The meeting comprised of Ministers of Agriculture and Senior Officials responsible for Agriculture and Rural Development.  Also in attendance were representatives from the World Food Program (WFP), United Nations Development Program (UNDP) and Gulf Cooperation Council (GCC) etc.

 

The OIC institutions which participated in the meeting included, the General Secretariat, Committee for Economic and Commercial Cooperation of the Organization of the Islamic Conference (COMCEC) coordinating office and the Islamic Development Bank (IDB).

       

Ministers and Heads of Delegations gave their respective country perspectives on modalities for addressing the identified challenges in Agriculture and Rural Development.

#### [Provided material]
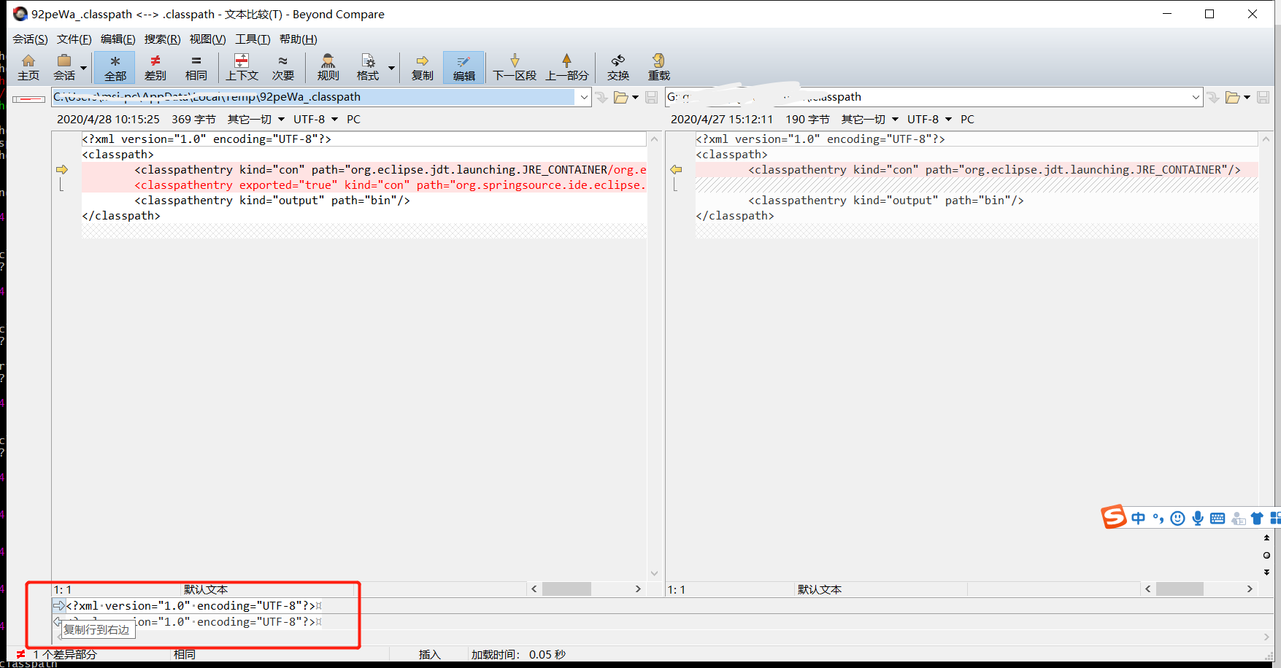Browse files with the folder button
Image resolution: width=1281 pixels, height=668 pixels.
pyautogui.click(x=622, y=96)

#### [Set task 1]
Answer these questions using the passage on the agriculture meeting:
(a) Whom did the meeting comprise?
(b) Which OIC institutions took part in the meeting?
(c) What did the Ministers and Heads of Delegations give?
#### [Set task 2]
In the passage on the agriculture meeting, find every organization that has an abbreviation in parentheses after its name. List each one with its full name and its abbreviation.
#### [Set task 3]
Pick up the passage on the agriculture meeting after its last sentence and continue it.

#### [Expected output 1]
(a) Ministers of Agriculture and Senior Officials responsible for Agriculture and Rural Development.
(b) The General Secretariat, the COMCEC coordinating office and the Islamic Development Bank (IDB).
(c) Their respective country perspectives on modalities for addressing the identified challenges in Agriculture and Rural Development.

#### [Expected output 2]
World Food Program (WFP)
United Nations Development Program (UNDP)
Gulf Cooperation Council (GCC)
Committee for Economic and Commercial Cooperation of the Organization of the Islamic Conference (COMCEC)
Islamic Development Bank (IDB)

#### [Expected output 3]
 At the end of the meeting, many recommendations emerged within the limelight of the challenges and the constraints that were presented during the workshop. These are grouped in five broad areas, namely- Policies and Institutions, Natural Resources, Sustainable Productivity Growth, Market Performance and Community Driven Development.

 

Dr. Joseph Sam Sesay accompanied by the Minister Counsellor/ Head of Chancery of the Sierra Leone Embassy in Riyadh, Mr. Ibrahim S. Yilla, presented Sierra Leone's case for a Food Security Project which have two components: National Irrigation Development Strategies (NIDS) and Small Holder Commercial Projects (SCP) both totaling 623 Million United States Dollars. At the end of the meeting, Dr. Sam Sesay was asked to give vote of thanks because of his brilliant performance at the meeting.

 

In a related development, the Minister also accompanied by Sierra Leone's Ambassador to the Kingdom of Saudi Arabia and Permanent Representative to the OIC, H.E Wusu Munu, has yesterday proceeded to attend the 26th Ministerial Session of the Standing Committee for Economic and Commercial Cooperation of the Organization of the Islamic Conference (COMCEC) being held in the Turkish capital, Istanbul.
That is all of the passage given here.